# Carbonda Chinese Ripmo copy?



## Pipeliner (Oct 30, 2018)

Looks like it. No pricing yet… FM 1003 coming soon - NEWS CENTER - Carbonda Sports Equipment Co., Ltd.


----------



## the-one1 (Aug 2, 2008)

That doesn't have DW-Link. Not even close to a copy.


----------



## eb1888 (Jan 27, 2012)

Geo on a L. Ripmo 1238WB, 435CS, 475 Reach. vs. 1263WB, 445CS 475 Reach. Won't be as quick.


----------



## JoePAz (May 7, 2012)

Looks like a Chipmo - Copy to look like a Ripmo (or mojo), but with out the bits that actually make the bike what it is. So in the end crap.


----------



## zooky (Jan 24, 2021)

looks half decent!


----------



## smoothmoose (Jun 8, 2008)

the-one1 said:


> That doesn't have DW-Link. Not even close to a copy.

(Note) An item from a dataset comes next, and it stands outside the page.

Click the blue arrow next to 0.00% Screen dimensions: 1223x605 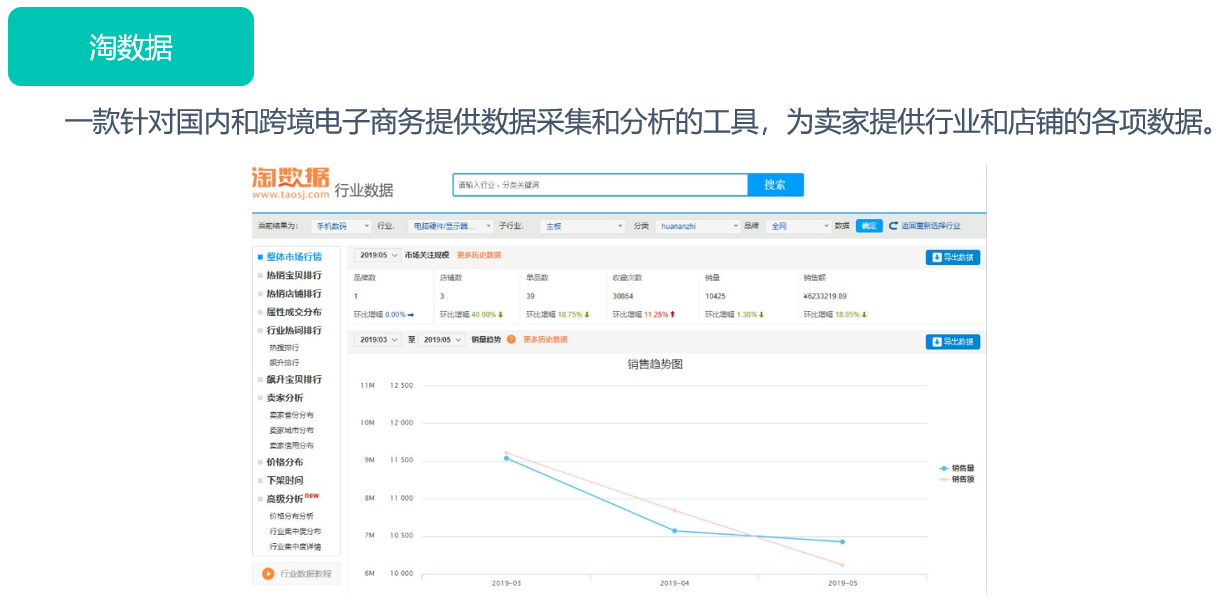point(410,314)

Is it linkage driven single pivot? Maybe there is a link in the lower pivot...hard to tell?


----------



## rton20s (Aug 27, 2010)

It doesn't even seem close to a Ripmo. 🤷‍♂️


----------



## Darth Lefty (Sep 29, 2014)

It's like the worst of both worlds


----------



## kapusta (Jan 17, 2004)

Sure, other than the different geometry and suspension design, pretty much the same thing.


----------



## zooky (Jan 24, 2021)

Apparently 180mm front and rear travel on this Carbonda frame.


----------



## utmtbrider (Dec 8, 2020)

Carbonda sounds like Honda ate a lot of pizza.


----------



## TylerVernon (Nov 10, 2019)

Looks terrible.


----------



## eshew (Jan 30, 2004)

Why? No resale value, might as well pay up front for something that you can offload in the future...


----------



## Pedaling_Mayhem (Mar 25, 2021)

I put this little side by side photo together. I'm not seeing much of that Ripmo in this Carbonda myself. The Carbonda looks very very unsophisticated and old school to me.


----------



## Jayem (Jul 16, 2005)

Pedaling_Mayhem said:


> I put this little side by side photo together. I'm not seeing much of that Ripmo in this Carbonda myself. The Carbonda looks very very unsophisticated and old school to me.
> 
> View attachment 1968856


People with less experience with bikes are focusing on the yoke mount and thinking since they share the yoke mount they must be similar. Even bikes that share the same suspension arrangement, like dual links, does not guarantee they have similar wheel/axle paths. In this case, the suspension type is radically different.


----------



## Josh Patterson (Nov 23, 2005)

To me, the upper linkage vaguely resembles an SB-150, but the lower link looks like a traditional single pivot.


----------



## Taroroot (Nov 6, 2013)

Was going to say it visually looks more like a Yeti without Switch and before they moved the shock to the top tube.


----------



## MyDadSucks (Sep 6, 2017)

Idk why everyone's shitting on it. Not a ripmo copy but geo is relatively dialed, i'd ride that thing over a boring ass ripmo for sure.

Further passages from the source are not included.